Oil markets are being closely monitored for signs of a sustainable recovery as prices have rebounded from a low of around $26 a barrel seen in February to today's price of $47.70 a barrel for Brent crude and $46.30 a barrel for U.S. West Texas intermediate (WTI).
Prices rose on Wednesday after the U.S. Energy Information Administration's (EIA) weekly inventory report showed a decline of 3.4 million barrels, versus expectations of a slight build.
The IEA's Atkinson told CNBC that markets had priced in a continuing decline in non-OPEC production and that unexpected factors had also contributed to a rally in oil prices.
"Another reason why we've had quite a significant increase in prices recently is partly the expectation of a tighter market ahead but also there have been some unexpected disruptions to oil supply – we've seen the Canadian wildfire situation in the last week and bigger fall-offs in Nigeria so there have been some physical factors out there which have meant that supply has been even lower than we thought it would be."
There were hopes that prices could get a boost last month when OPEC and non-OPEC producers met in Doha to discuss freezing production levels but that meeting ended in stalemate, with Saudi Arabia refusing to budge unless Iran did so too. Iran is keen to get its oil industry back on track after years of sanctions and refused to agree to such as deal.

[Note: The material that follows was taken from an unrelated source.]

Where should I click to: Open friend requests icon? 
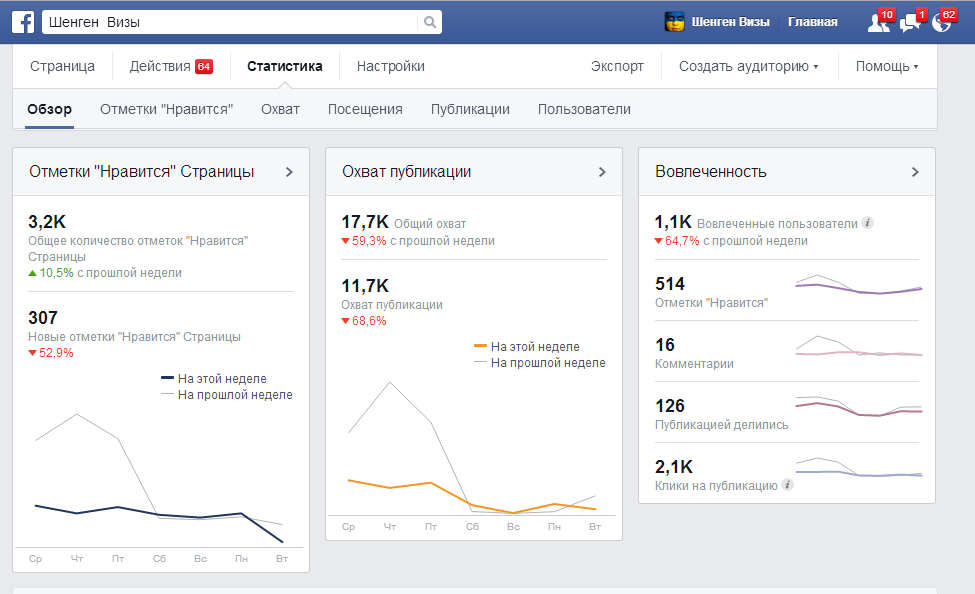point(878,22)
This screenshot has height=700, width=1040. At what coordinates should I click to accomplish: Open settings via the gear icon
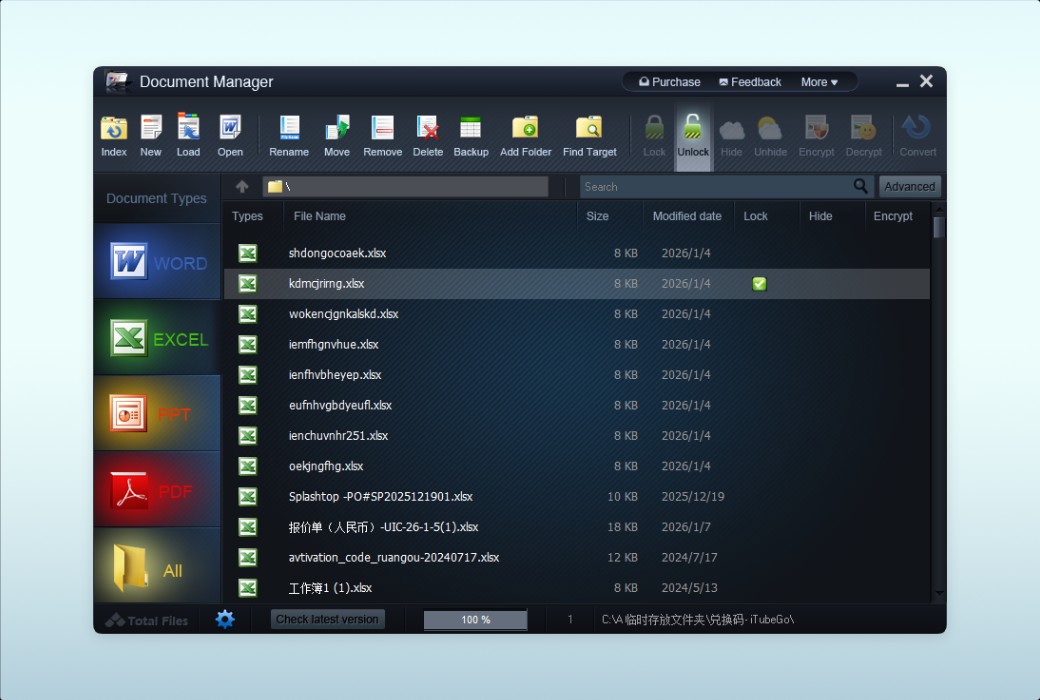click(225, 619)
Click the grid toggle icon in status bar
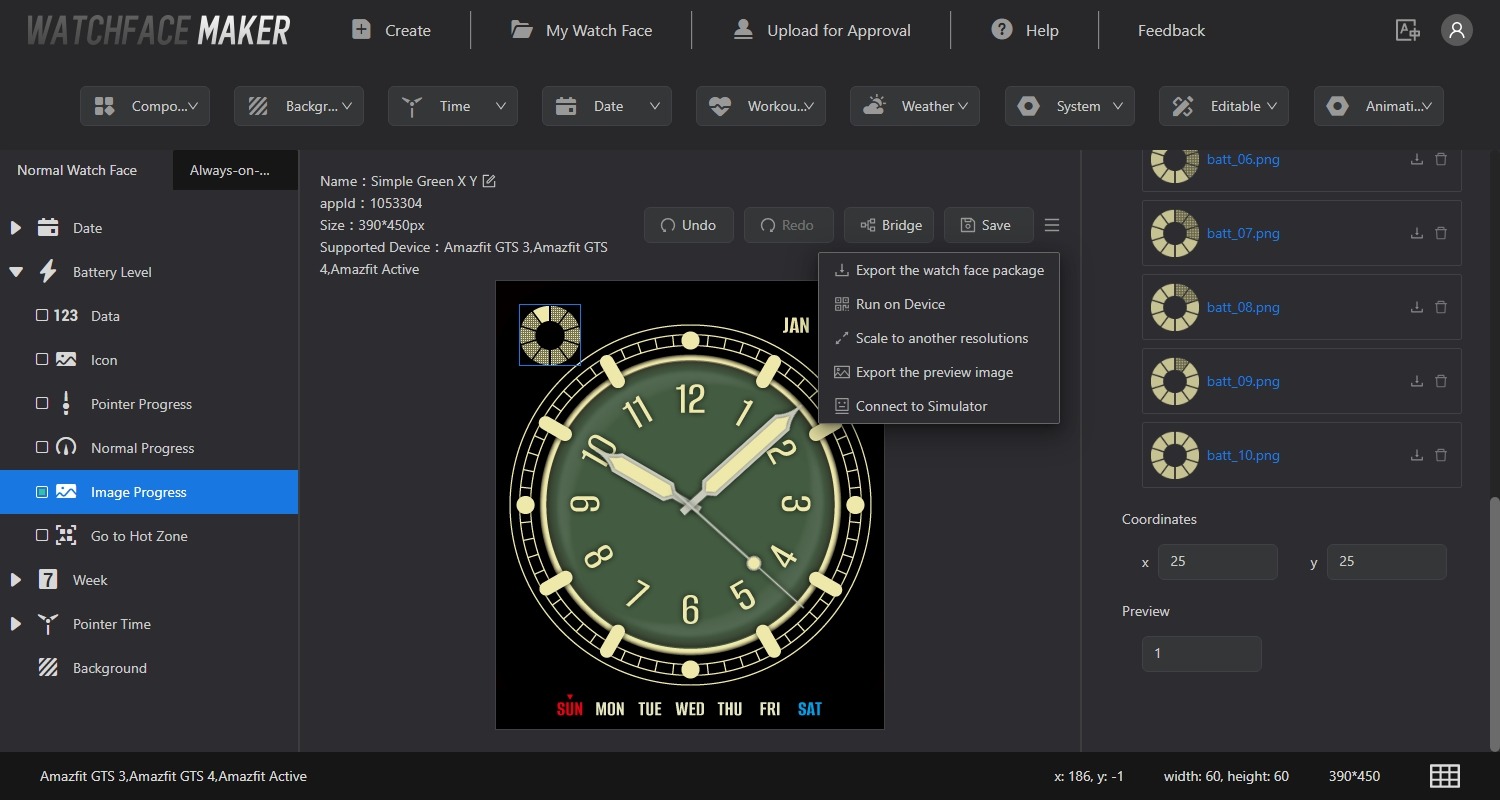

The IEA noted that OPEC crude output rose once again in April and that while Saudi output was steady near 10.2 mb/d, Iranian supply rose to 3.56 mb/d, a level last hit in November 2011 before sanctions were tightened.
All eyes are on the next move by OPEC when it meets on June 2. So far, it has shown no signs of backing down from its decision in November 2014 to produce at full-tilt in a bid to defend its market share against non-OPEC rivals, particularly shale oil producers in the U.S. Saudi Arabia's state-run oil company Saudi Aramco indicated on Tuesday that that its production will trend slightly higher this year.
The country drew attention to itself last weekend when a cabinet reshuffle led to Saudi Oil Minister Ali-al-Naimi being replaced by Khalid al-Falih, the former president of Saudi Aramco. The new minister in charge of the Kingdom's oil policy signaled no dramatic change in policy from the Saudis and the IEA said the next OPEC meeting will be closely watched to see if there are any policy changes ahead.